%%%%%%%%%%%%%%%%%%%%%%%%%%%%%%%%%%%%%%%%%%%%%%%%%%%%%%%%%%%%%%%%%%%%%%%%%
%									%
%	Copyright (C) 1992, 1993 Michael K. Johnson,			%
%	johnsonm@SunSITE.unc.edu					%
%									%
%	This file is freely copyable, but you must preserve this	%
%	copyright notice on all copies, it must only be distributed	%
%	as part of the Linux Kernel Hackers' Guide, and its use is	%
%	is subject to the conditions expressed in the copyright for	%
%	the whole guide, in the file prelim/copyright.tex		%
%									%
%%%%%%%%%%%%%%%%%%%%%%%%%%%%%%%%%%%%%%%%%%%%%%%%%%%%%%%%%%%%%%%%%%%%%%%%%


\section{Supporting Functions}\label{sec-dev-funcs}

Here is a list of many of the most common supporting functions
available to the device driver writer:

{\bf [Please fill in any missing information, especially Defined in: parts]}

\begin{dispitems}
\item[{\tt add\_request()}]\begin{verbatim}
static void add_request(struct blk_dev_struct *dev,
                        struct request * req)\end{verbatim}

This is a static function in ll\_rw\_block.c, and cannot be called by
other code.  However, an understnading of this function, as well as an
understanding of {\tt ll\_rw\_block()}, may help you understand the
strategy routine.

If the device that the request is for has an empty request queue, the
request is put on the queue and the strategy routine is called.
Otherwise, the proper place in the queue is chosen and the request is
inserted in the queue, maintaining proper order by insertion sort.
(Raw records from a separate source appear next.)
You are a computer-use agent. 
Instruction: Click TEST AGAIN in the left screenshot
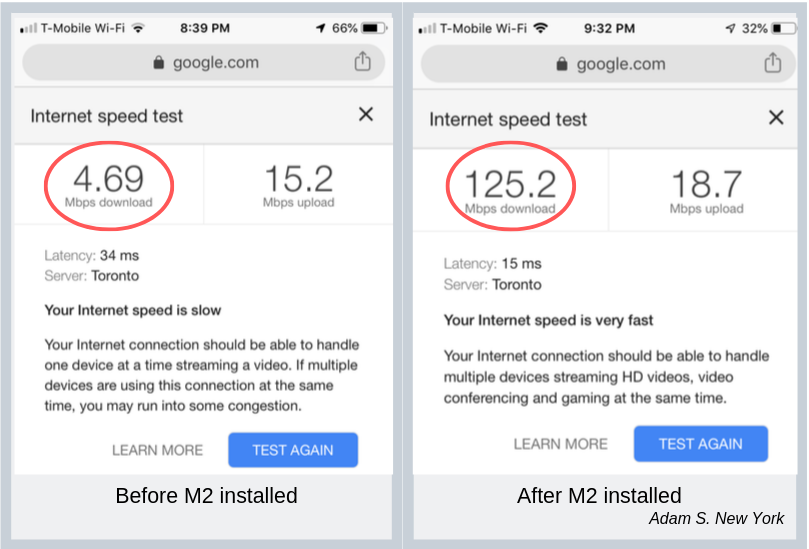pos(293,450)
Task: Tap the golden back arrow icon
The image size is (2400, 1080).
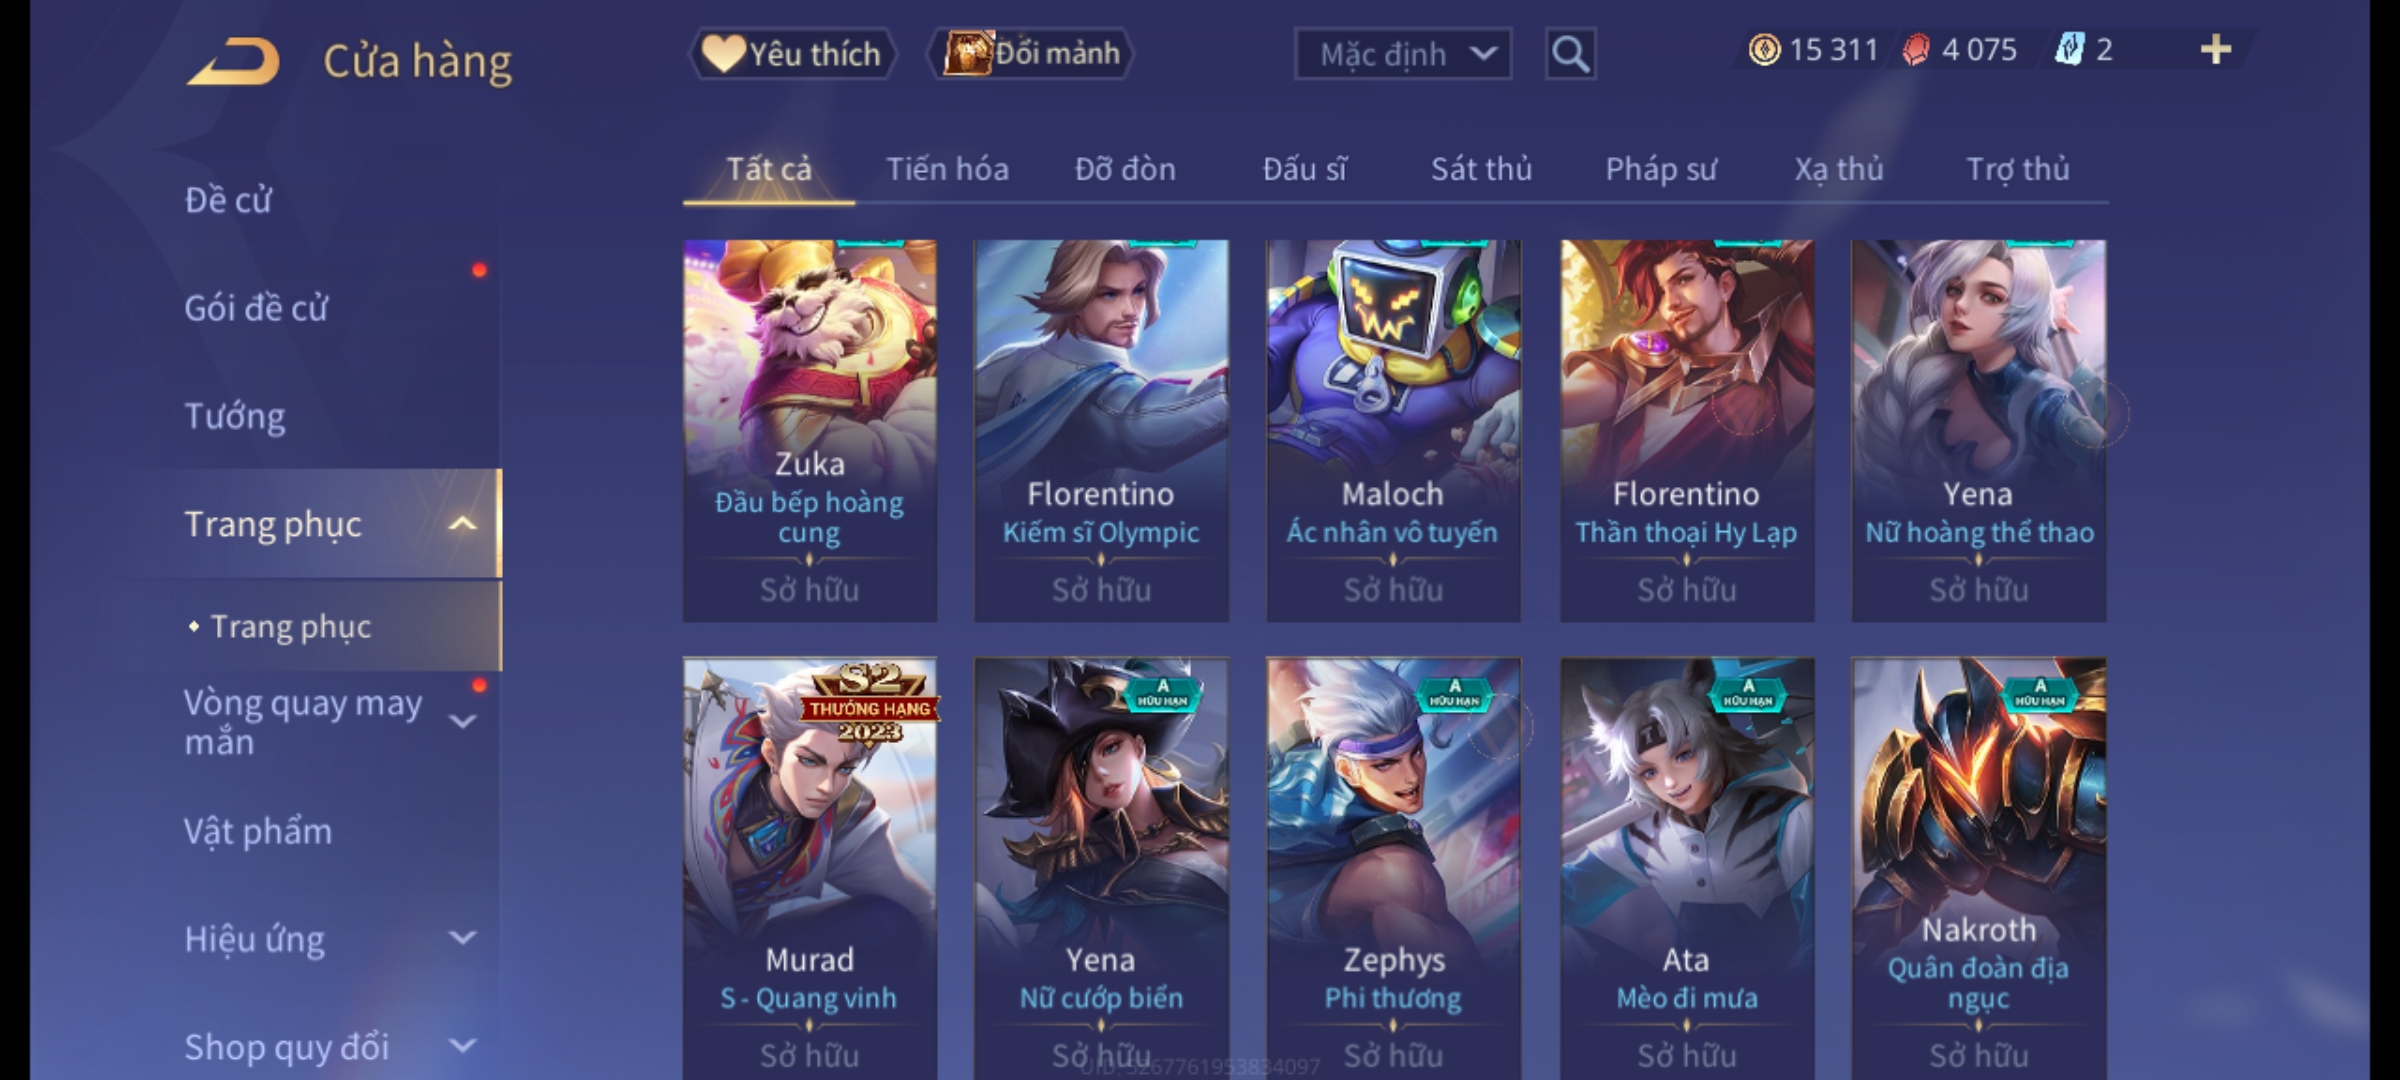Action: [x=233, y=61]
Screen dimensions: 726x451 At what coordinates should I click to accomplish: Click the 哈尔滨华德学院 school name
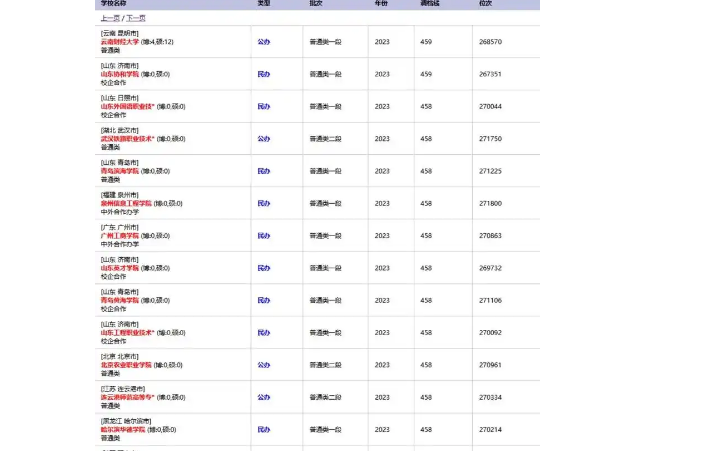123,429
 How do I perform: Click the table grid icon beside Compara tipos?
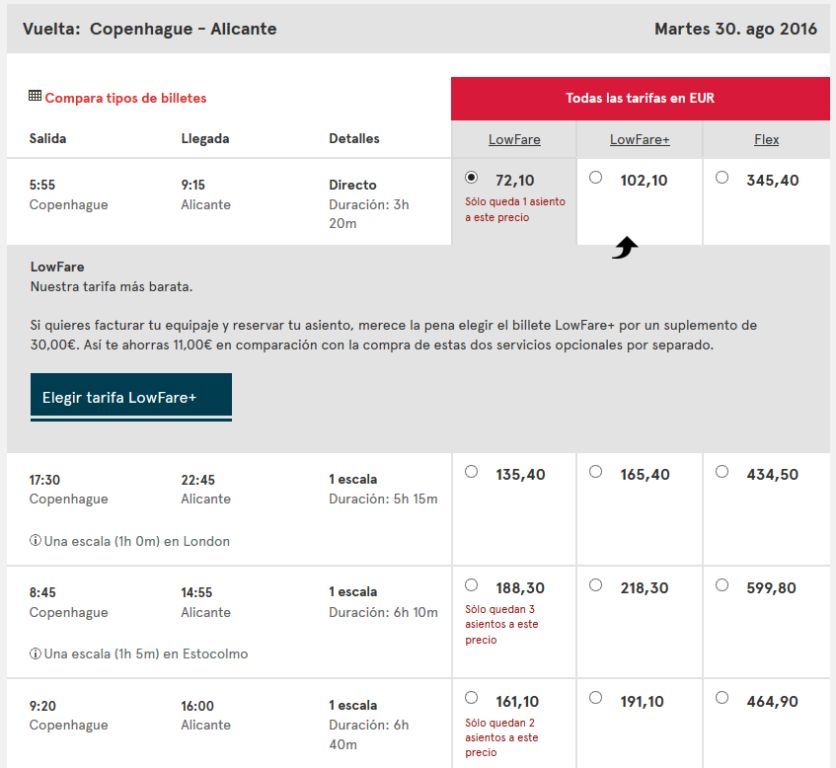point(35,96)
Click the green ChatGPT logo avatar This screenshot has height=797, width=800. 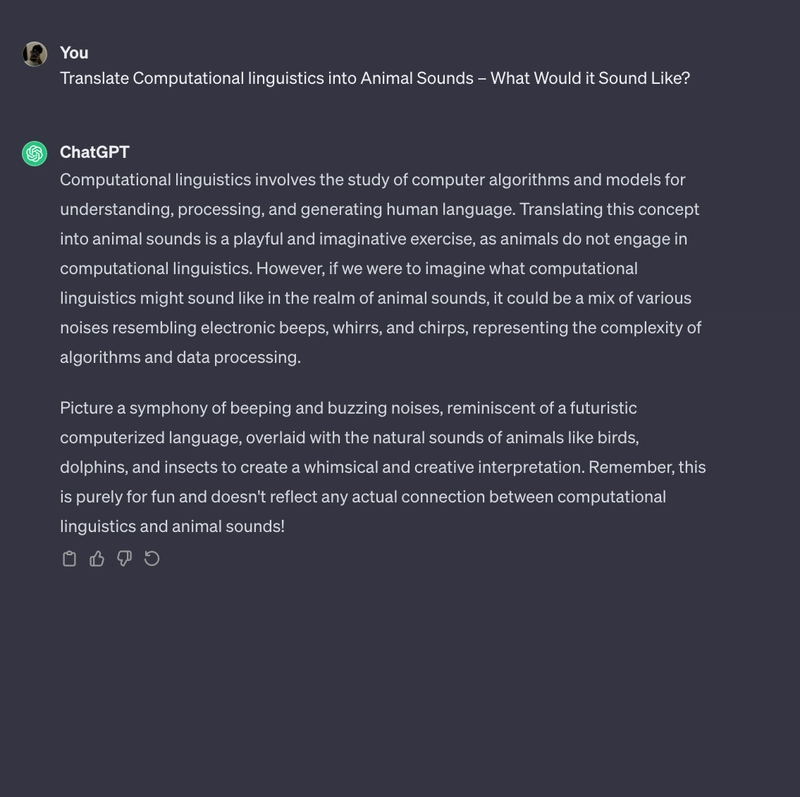pyautogui.click(x=35, y=154)
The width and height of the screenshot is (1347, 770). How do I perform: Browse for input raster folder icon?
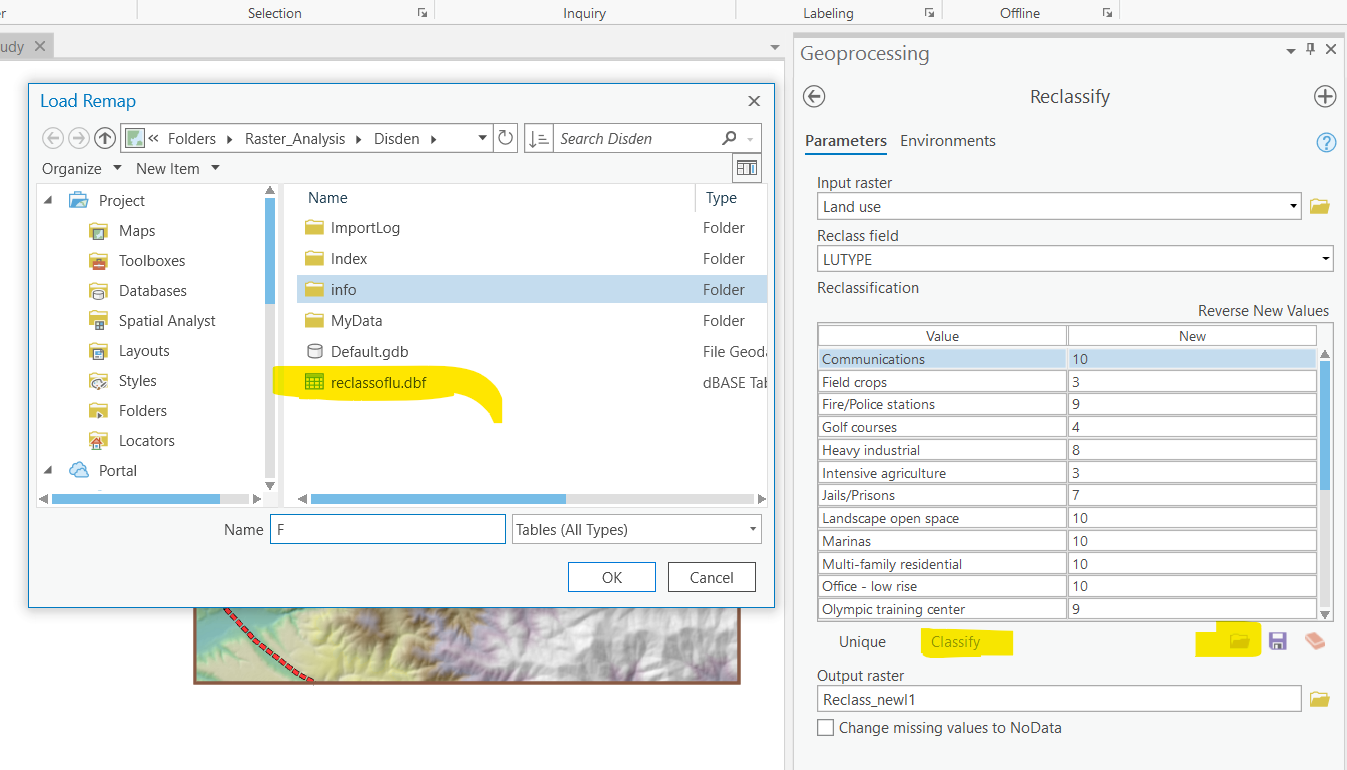(x=1319, y=207)
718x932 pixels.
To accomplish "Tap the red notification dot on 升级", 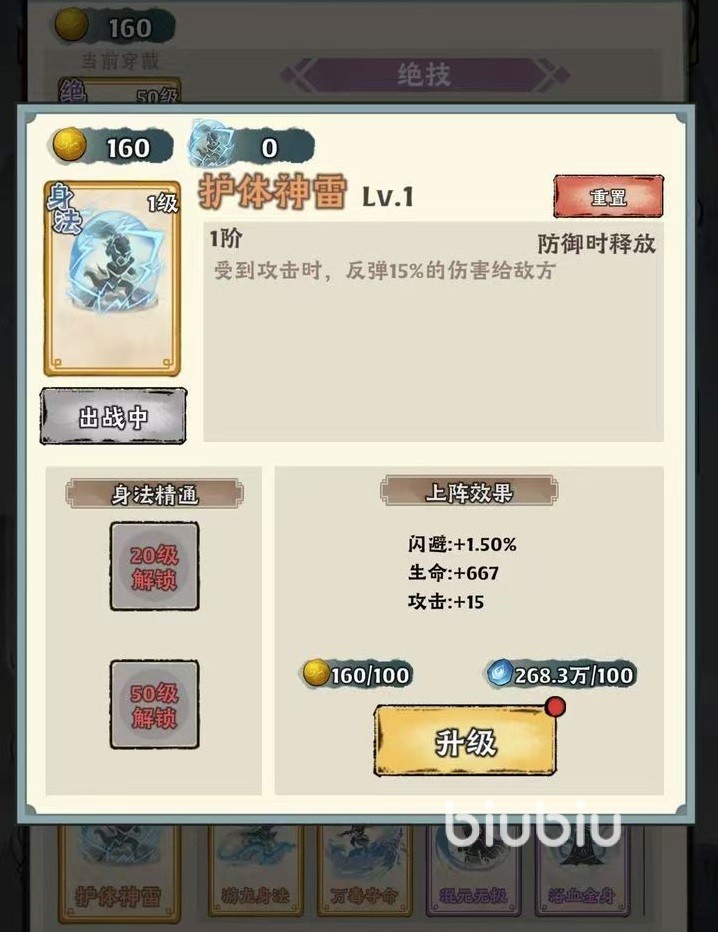I will 555,707.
Proper order (the elevator algorithm) is defined as:
\begin{description}
\item[a.] Reads come before writes.
\item[b.] Lower minor numbers come before higher minor numbers.
\item[c.] Lower block numbers come before higher block numbers.
\end{description}

{\bf Defined in:} kernel/blk\_drv/ll\_rw\_block.c\\
{\bf See also:} {\tt make\_request()}, {\tt ll\_rw\_block()}.


\item [{\tt add\_timer()}]
{\tt void add\_timer(long jiffies, void (*fn)(void))}

{\tt \#include <linux/sched.h>}

Causes a function to be executed when a given amount of time has
passed.  Takes the following arguments:
\begin{dispitems}
\item [{\tt jiffies}] The number of jiffies (100ths of a second) to
time out after.
\item [{\tt fn}] Kernel-space function to run after timeout has occured
\end{dispitems}

{\bf Note:} This is {\em not} process-specific.  Therefore, if you
want to wake a certain process at this timeout, you will have to use
the sleep and wake primitives.  Also, be cautious, as the kernel will
panic if over 64 timers are set.  {\bf [Is this still true?  There was
noise about dynamically allocated timers some time ago.]}

{\bf Defined in:}\\
{\bf See also:}


\item [{\tt cli()}]
{\tt \#define cli() \_\_asm\_\_ \_\_volatile\_\_ ("cli"::)}

{\tt \#include <asm/system.h>}

Prevents interrupts from being acknowledged.  {\tt cli} stands for
``CLear Interrupt enable''.

{\bf See also:} {\tt sti()}


\item[{\tt end\_request()}]
{\tt static void end\_request(int uptodate)}\\

{\tt \#include "blk.h"}

Called when a request has been satisfied or aborted.  Takes one
argument:
\begin{dispitems}
\item [{\tt uptodate}]
If not equal to 0, means that the request has been satisfied.\\
If equal to 0, means that the request has not been satisfied.
\end{dispitems}

If the request was satisfied ({\tt uptodate != 0}), {\tt
end\_request()} maintains the request list, unlocks the buffer, and
may arrange for the scheduler to be run at the next convenient time
({\tt need\_resched = 1}), before waking up all processes sleeping on
the {\tt wait\_for\_request} event, which is slept on in {\tt
make\_request()}, {\tt ll\_rw\_page()}, and {\tt ll\_rw\_swap\_file()}.  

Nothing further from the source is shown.